Lleva el pelo corto como un chico, unas gafas de pasta que le sientan genial, y tiene la piel morena por el sol. Llega como un elefante a una cacharrería, y aunque no hay nadie más en la sala, que tiene todas las mesas libres, decide sentarse frente a él. Empieza a desperdigar sus cosas sobre la gran mesa de madera grabada con las iniciales de muchos estudiantes que se han sentado antes en los mismos asientos. Deja su bolso, del que saca el teléfono móvil y unos auriculares que enchufa. De la funda del ordenador extrae su portátil, y lo sitúa frente a ella, sobre la mesa. Se le caen las llaves al suelo, resonando en el vacío de la estancia. Y su botella de agua se derrama esparciéndose sobre la mesa.

Ella se disculpa acaloradamente, él, un poco irritado, intenta mantener la concentración en sus apuntes.

De los auriculares de ella se escapa un hilo de música ecléctica… suenan los Backstreet Boys primero, y Rammstein después. Son las 9 de la mañana, y él no viene mentalizado para esos cambios tan bruscos. Aunque al menos no se han llegado a mojar sus papeles con el agua de ella, está bastante molesto ante la interrupción de hoy.

 

Intenta concentrarse en sus apuntes, mantenerse ajeno a todo.

 

– ¿Qué estudias?

Levanta la cabeza. No hay nadie más en la sala, le está hablando a él. Su cara de niña, su pelo corto, sus gafas de pasta, sus ojos curiosos se han clavado en él tan fijamente que se siente intimidado.

– ¿Yo?

– No hay nadie más aquí.

– Preparo el examen de acceso al cuerpo de Jueces del Estado.

– Guau. Tiene que ser difícil.

– Si, lo es.

– ¿Y quieres hacer un descanso?

 

Son las 9:15. No quiere hacer un descanso.
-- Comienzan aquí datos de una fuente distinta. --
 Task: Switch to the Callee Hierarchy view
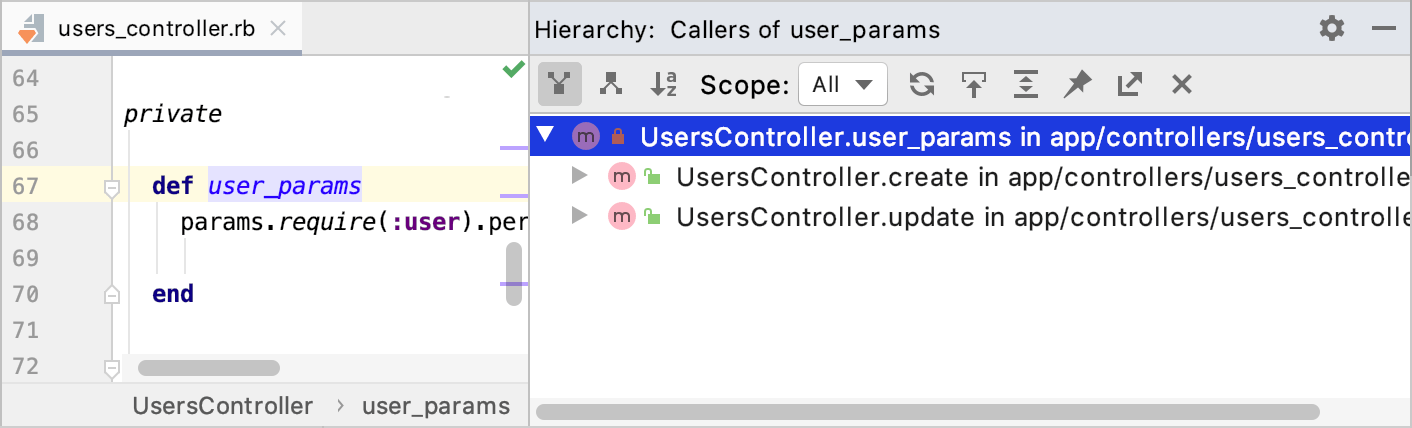coord(610,85)
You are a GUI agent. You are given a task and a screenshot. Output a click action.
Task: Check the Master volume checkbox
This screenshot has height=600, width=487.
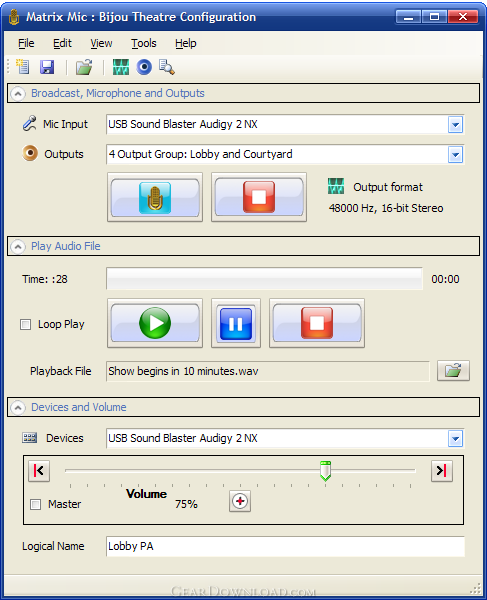(36, 504)
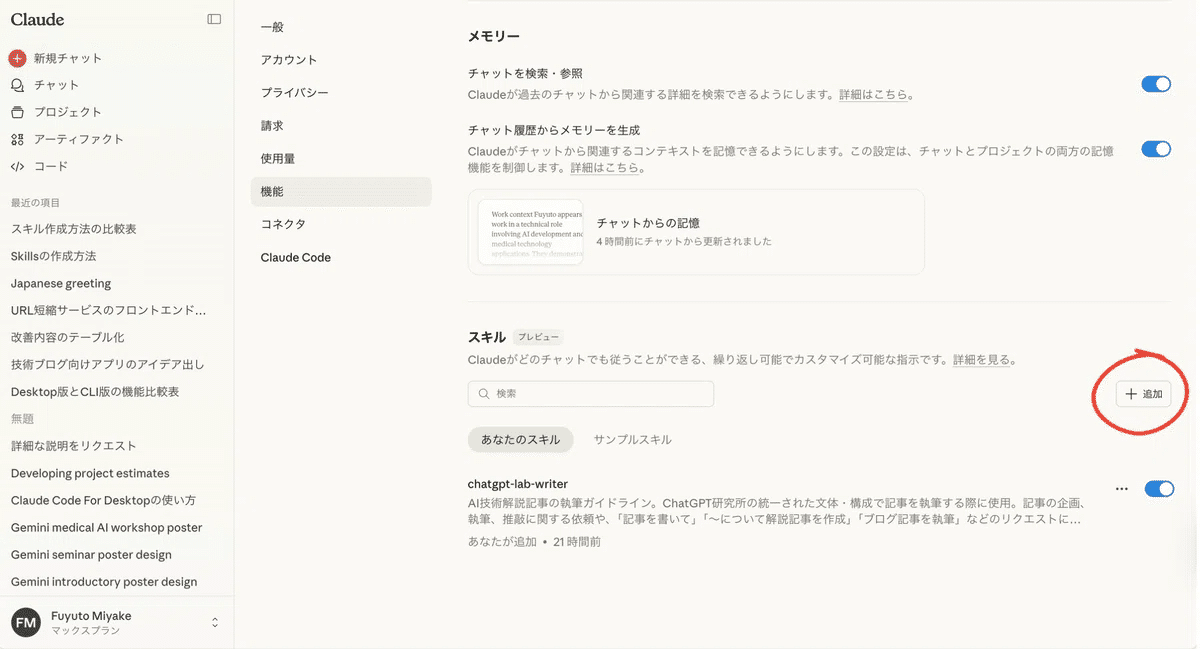The width and height of the screenshot is (1200, 649).
Task: Open the チャットからの記憶 memory card
Action: (x=695, y=232)
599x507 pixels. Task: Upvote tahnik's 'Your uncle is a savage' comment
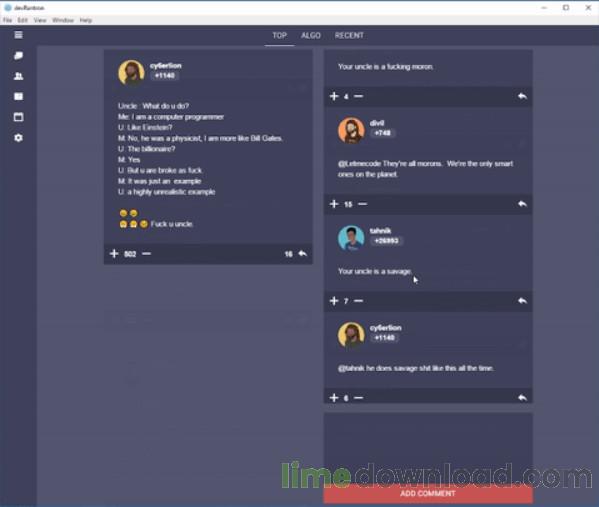tap(334, 301)
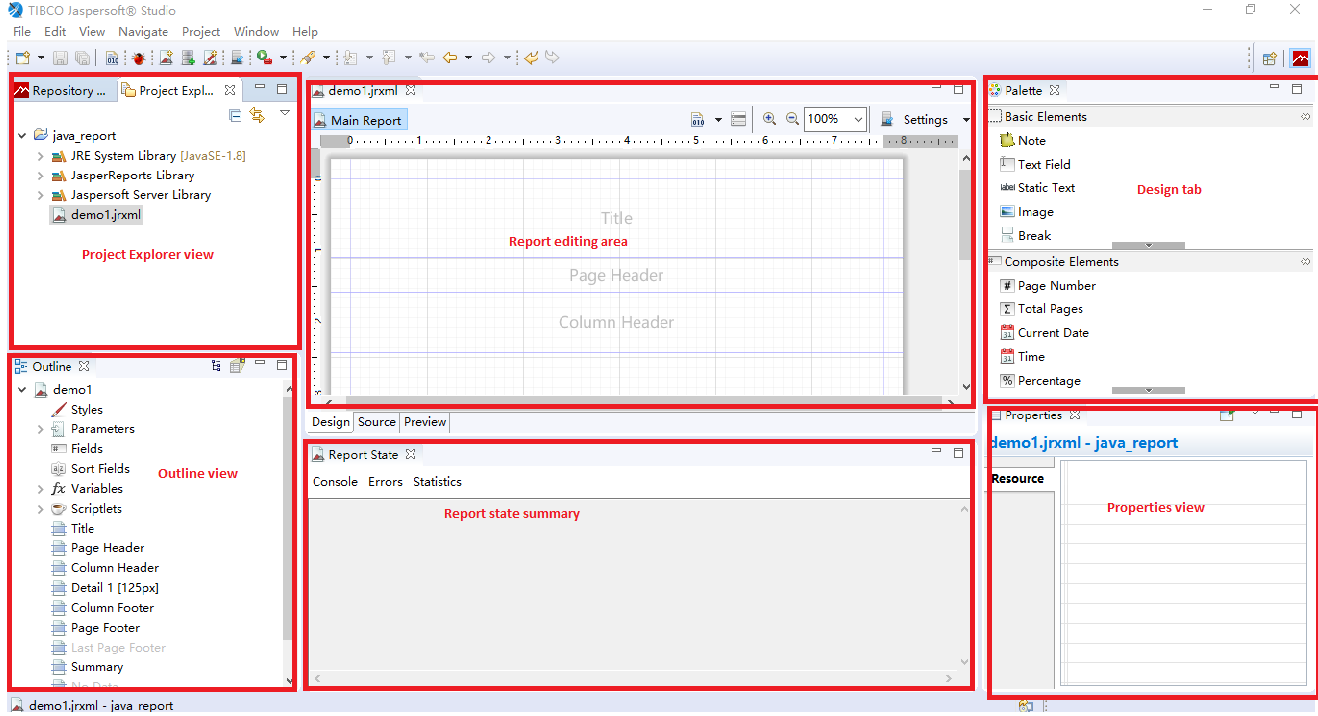The width and height of the screenshot is (1318, 716).
Task: Click the Main Report breadcrumb button
Action: click(x=358, y=119)
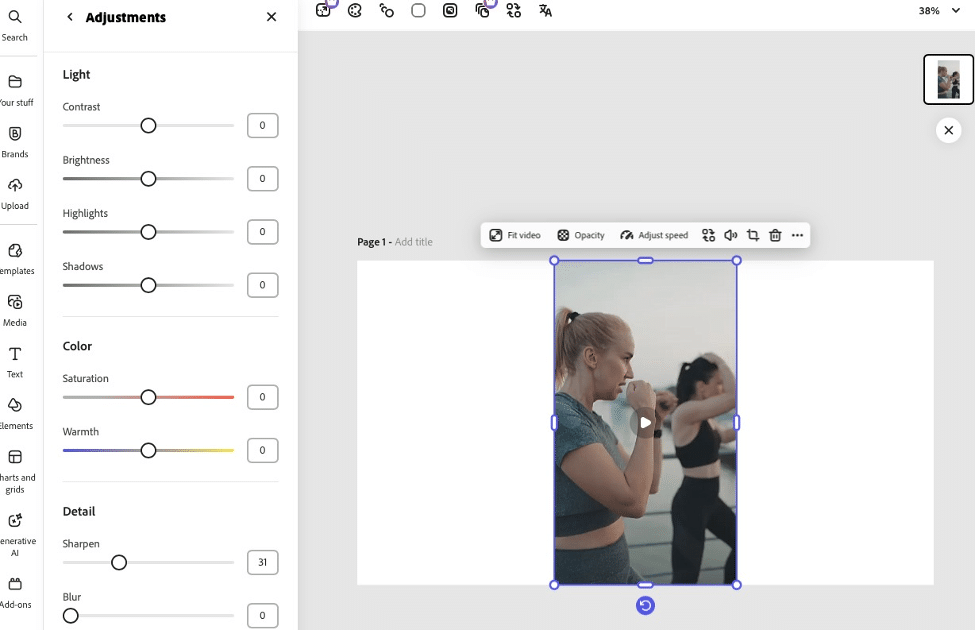Open more options ellipsis in video toolbar
This screenshot has width=977, height=631.
pos(797,235)
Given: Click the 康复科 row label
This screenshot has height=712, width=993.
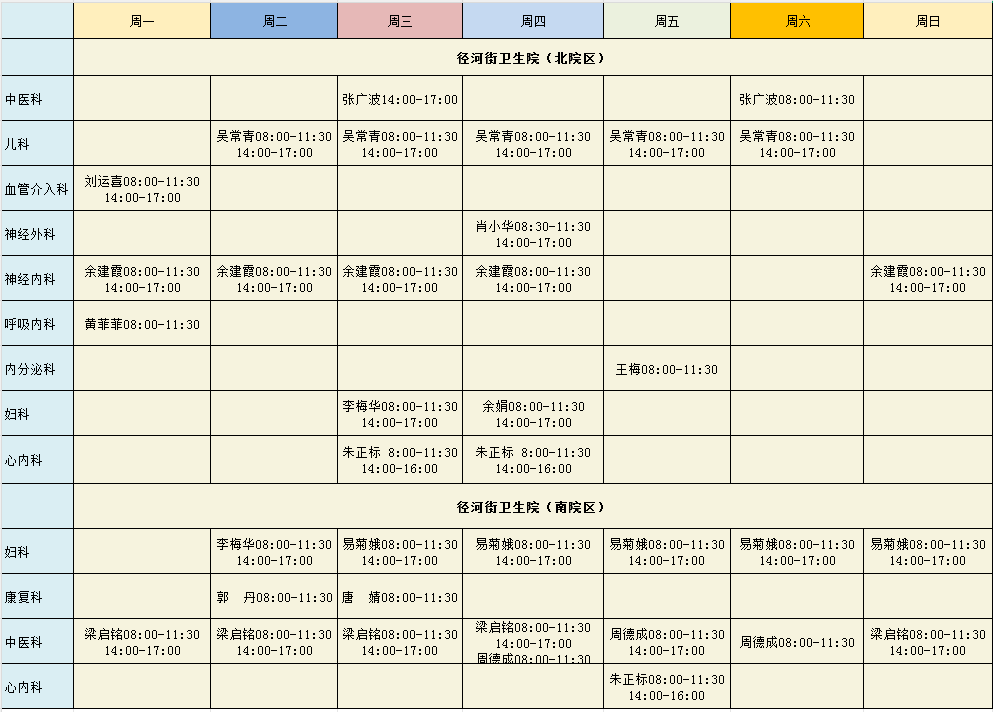Looking at the screenshot, I should point(37,597).
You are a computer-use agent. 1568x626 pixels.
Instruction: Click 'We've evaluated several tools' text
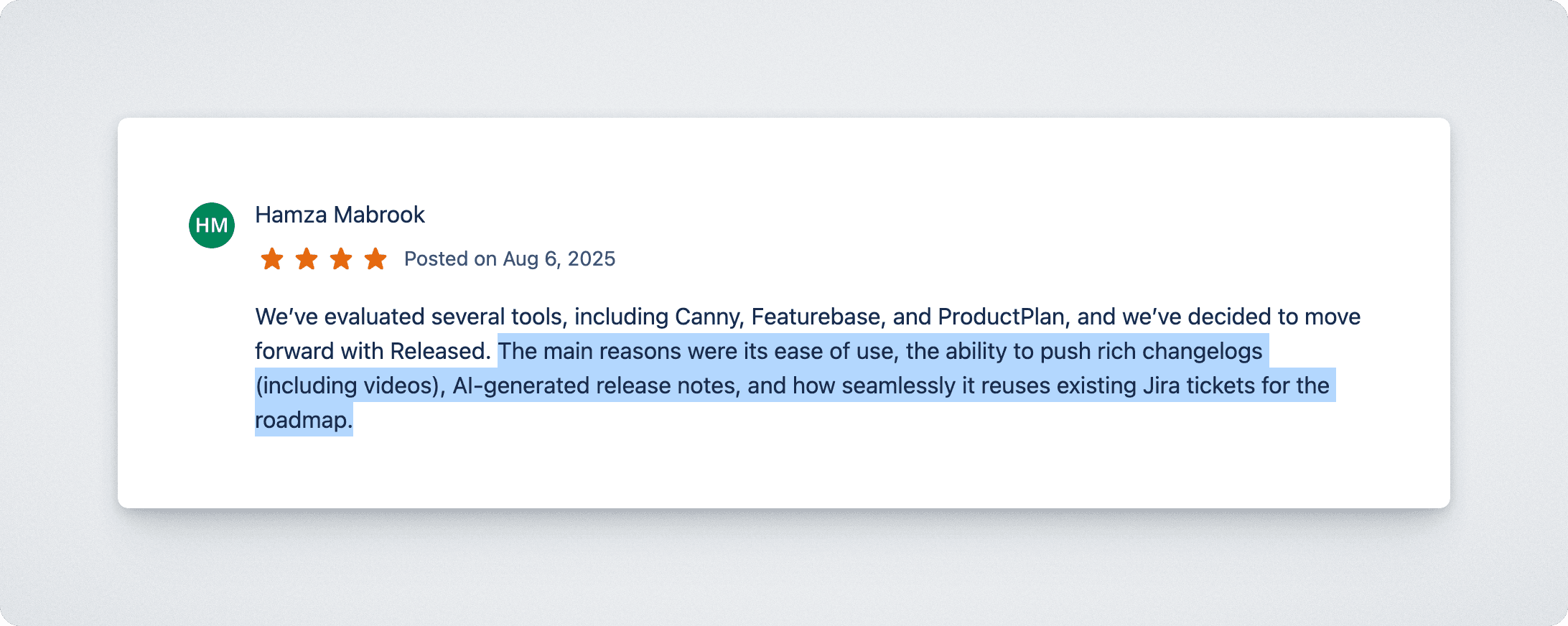click(409, 317)
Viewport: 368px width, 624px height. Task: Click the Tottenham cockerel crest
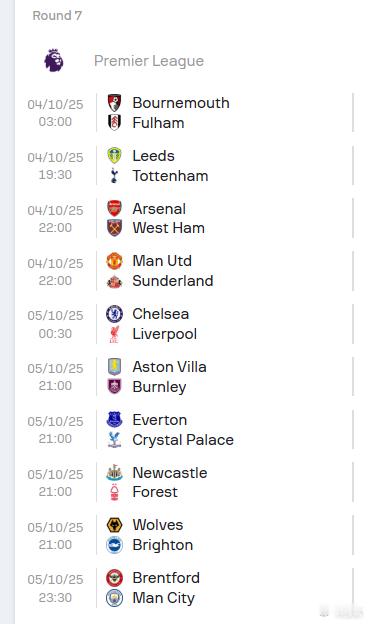(115, 176)
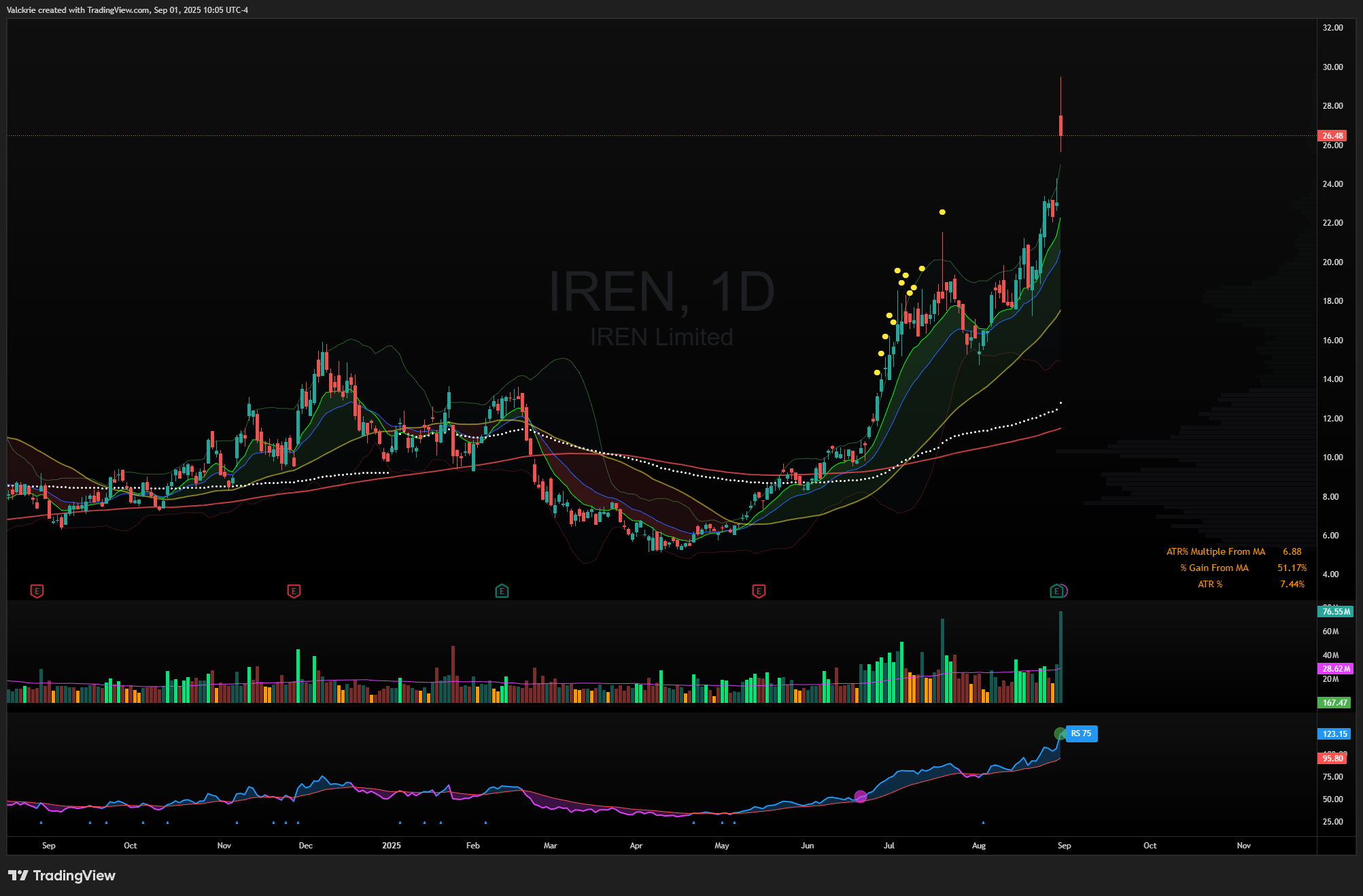
Task: Click the green 167.47 value label
Action: (x=1335, y=702)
Quiere pasar las próximas 5 horas mirando sus temas, salir a comerse el bocadillo que trae consigo, andar entre los árboles para estirar las piernas, y enfrascarse en sus apuntes otras 5 horas más.

La mira. Tiene que contestarle. En décimas de segundo mil ideas pasan por su mente.

Ella es muy guapa.

Y ecléctica, la música que se escapa de sus auriculares da fe de ello. Es caótica y ordenada a la vez. Y también le gusta aislarse en las bibliotecas, como a él.

Tiene una sonrisa bonita. Y un aire divertido que le ha cautivado. Se ve una chica interesante. ¿Y si por un día se deja llevar?

 

– Vale, salgamos a sentarnos a las escaleras un rato.